From
Brady Kiesling
I'm very happy to report that
PAVLA S.A. has pushed out
#ToposTextupdates, for iOS (iPhone), Android, and the website. Please spread the word to your students or teachers, tour guides, and zealous travelers across the Mediterranean
No significant changes in the mobile app this time, just more (760) and cleaner ancient texts, more ancient places and museums (7539), improved Greek and Latin links, and Greek place descriptions enriched with more resources (EFA/BSA Chronique), and with bibliography for a number of underserved minor places borrowed from the Inventory of Archaic and Classical Poleis. Please find good wifi and download! If you've been following my bicycle rides, you'll know the ground-truthing is quixotically thorough for the Athens area, though more help is required to map every named antiquity in Spain or Ultima Thule...
The
ToposText.org website has been substantially reengineered to be faster and cleaner. We've switched to OpenStreetMaps, and map navigation is much faster and clearer. We've added a new map layer capability, so far only to show Athens antiquities overlaid on Anavasi's nifty map.
Now, when cruising the place and person indexes, you instantly pull up the paragraph in question, and then decide whether you want to load the whole text (faster, but still slow for the longest texts).
The proximity search feature continues to churn out serendipitous, frequently ominous, answers to almost any juxtaposition of words or concepts (try \bTrump\b with world).
And with the new API-based internal architecture, it's possible to query the site and extract for your own website or hypertext document, say as a pop-up text box, any paragraph from our ancient library. (Formatted as JSON and xml, which you will then want to parse somehow to make it pretty).

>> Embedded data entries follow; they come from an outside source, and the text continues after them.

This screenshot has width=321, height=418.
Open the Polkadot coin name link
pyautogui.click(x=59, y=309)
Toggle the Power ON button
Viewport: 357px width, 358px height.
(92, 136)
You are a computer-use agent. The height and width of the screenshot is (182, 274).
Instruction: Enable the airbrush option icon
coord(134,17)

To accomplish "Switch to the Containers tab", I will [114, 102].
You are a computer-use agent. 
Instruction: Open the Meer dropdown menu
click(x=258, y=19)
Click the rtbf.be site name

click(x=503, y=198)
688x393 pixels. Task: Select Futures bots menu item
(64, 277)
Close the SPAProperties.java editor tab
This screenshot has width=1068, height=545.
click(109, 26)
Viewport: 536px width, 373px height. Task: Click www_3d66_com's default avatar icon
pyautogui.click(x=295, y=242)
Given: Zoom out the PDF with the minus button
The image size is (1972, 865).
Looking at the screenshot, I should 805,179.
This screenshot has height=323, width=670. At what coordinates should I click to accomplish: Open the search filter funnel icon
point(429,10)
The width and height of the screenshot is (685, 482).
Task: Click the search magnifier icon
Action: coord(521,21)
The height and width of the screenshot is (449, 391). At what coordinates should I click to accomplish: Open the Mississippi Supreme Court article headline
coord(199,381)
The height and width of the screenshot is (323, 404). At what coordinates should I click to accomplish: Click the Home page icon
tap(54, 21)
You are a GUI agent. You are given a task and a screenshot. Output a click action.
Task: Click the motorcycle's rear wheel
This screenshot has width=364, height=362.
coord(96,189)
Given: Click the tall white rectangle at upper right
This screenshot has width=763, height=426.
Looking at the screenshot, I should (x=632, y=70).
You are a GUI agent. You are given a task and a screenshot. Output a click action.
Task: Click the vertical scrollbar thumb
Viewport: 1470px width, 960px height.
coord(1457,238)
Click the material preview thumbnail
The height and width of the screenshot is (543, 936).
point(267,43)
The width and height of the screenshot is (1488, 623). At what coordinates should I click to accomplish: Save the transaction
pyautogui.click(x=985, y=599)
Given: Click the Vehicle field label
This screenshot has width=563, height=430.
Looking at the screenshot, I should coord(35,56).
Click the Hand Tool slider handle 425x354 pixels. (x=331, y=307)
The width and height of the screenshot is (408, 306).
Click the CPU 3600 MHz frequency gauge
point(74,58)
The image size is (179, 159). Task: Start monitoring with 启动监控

But you can also find it by searching for a string of text you know the passage contains (with + filling spaces between words), such as
https://topostext.org/api/paragraph/readParagraph.php…and you'll get a passage from Plato's Phaedrus. Search for Athens and you'll get the first literary mention, Homer's Iliad 2.546ff).
Thanks as always to the Aikaterini Laskaridis Foundation for its support, and to the smart people at PAVLA who keep improving reality to match the dream.